Amid growing concerns over the budget shortfall that rail now faces, the City Council this week introduced a resolution directing the agency overseeing the project to remove all of the so-called federal "bus funds" from rail’s financial plan.
Those $210 million in federal 5307 funds, which the city uses to maintain TheBus, were inserted in rail’s 2012 financial plan — and the move has concerned top-ranking federal transit officials, plus some elected city leaders and many bus riders and bus advocates ever since.
Local transit officials overseeing rail repeatedly assured that those bus funds would be used only as a last resort and that none of the funds have been spent on the rail project. However, now that the project faces as much as a $700 million construction deficit, those dollars are suddenly in play.
Resolution 15-18, introduced Tuesday by Council Chairman Ernie Martin, directs the Honolulu Authority for Rapid Transportation to delete the 5307 dollars from rail’s financial plan and the city’s formal agreement with federal transit officials. It looks to ensure the money is spent only on TheBus and Handi-Van systems.
"The Council has always had reservations about having 5307 in the budget ever since I’ve been on. But we’ve always given HART the benefit of the doubt that that was a real, last resort contingency," Martin said Wednesday. "What we’re doing (with the resolution) is what we probably should have done long ago: have them take it out."

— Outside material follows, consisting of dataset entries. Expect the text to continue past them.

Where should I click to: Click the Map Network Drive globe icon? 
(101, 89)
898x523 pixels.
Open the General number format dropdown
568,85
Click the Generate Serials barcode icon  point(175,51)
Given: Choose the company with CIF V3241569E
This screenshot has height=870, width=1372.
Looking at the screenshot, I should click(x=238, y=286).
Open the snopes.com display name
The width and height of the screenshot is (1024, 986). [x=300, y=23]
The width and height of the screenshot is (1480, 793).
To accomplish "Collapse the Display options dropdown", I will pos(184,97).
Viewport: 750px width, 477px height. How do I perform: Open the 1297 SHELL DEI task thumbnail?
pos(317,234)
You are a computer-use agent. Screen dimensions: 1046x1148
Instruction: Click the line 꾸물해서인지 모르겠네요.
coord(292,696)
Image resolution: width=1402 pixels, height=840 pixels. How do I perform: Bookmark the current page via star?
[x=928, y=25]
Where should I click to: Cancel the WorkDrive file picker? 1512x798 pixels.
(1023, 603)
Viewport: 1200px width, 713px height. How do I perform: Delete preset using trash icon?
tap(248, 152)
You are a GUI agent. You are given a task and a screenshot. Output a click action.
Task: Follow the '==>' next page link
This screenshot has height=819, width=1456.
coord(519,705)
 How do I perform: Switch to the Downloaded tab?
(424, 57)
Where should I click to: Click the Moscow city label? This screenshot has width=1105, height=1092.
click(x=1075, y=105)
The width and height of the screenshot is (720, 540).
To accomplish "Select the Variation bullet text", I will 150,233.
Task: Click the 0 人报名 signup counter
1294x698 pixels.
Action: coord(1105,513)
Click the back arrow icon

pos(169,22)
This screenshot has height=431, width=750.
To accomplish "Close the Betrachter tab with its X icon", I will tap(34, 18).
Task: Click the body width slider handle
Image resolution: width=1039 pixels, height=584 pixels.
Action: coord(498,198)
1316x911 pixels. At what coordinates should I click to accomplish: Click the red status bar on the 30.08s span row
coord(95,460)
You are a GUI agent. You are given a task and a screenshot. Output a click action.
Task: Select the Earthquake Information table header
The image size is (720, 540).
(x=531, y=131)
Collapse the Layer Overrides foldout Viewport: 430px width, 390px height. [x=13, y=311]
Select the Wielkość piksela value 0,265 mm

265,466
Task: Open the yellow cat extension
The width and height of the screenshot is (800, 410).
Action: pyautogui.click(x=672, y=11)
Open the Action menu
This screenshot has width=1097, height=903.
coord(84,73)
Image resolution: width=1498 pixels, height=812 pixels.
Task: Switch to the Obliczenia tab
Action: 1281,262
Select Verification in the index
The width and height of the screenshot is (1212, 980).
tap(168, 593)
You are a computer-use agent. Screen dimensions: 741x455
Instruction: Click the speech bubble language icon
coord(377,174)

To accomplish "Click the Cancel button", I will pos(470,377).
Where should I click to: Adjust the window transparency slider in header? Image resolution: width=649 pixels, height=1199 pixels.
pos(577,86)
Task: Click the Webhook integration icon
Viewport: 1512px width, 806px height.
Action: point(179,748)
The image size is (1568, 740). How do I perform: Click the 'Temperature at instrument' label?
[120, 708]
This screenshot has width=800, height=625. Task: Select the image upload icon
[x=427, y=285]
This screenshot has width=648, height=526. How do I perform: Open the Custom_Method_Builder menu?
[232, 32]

Honolulu Mayor Kirk Caldwell has further pledged that no 5307 funds would be used for rail and that the city would look for other funding sources to replace them. "I, as mayor, will not approve that, and they need to get (the funds) from the city in order for that to happen," he said Wednesday.
On Thursday, Grabauskas said that it’s up to elected city leaders, not HART, to remove the 5307 dollars from the funding agreement because it’s the city that inked that deal with federal transit officials. HART merely carries out the agreement per city policy, he said.
The Council is expected to take up the resolution during the second week of February.
On Thursday, Councilwoman Kymberly Pine told the HART board, "We of course are very worried" about the mounting costs. Nonetheless the Council members "want to see the project succeed," she said.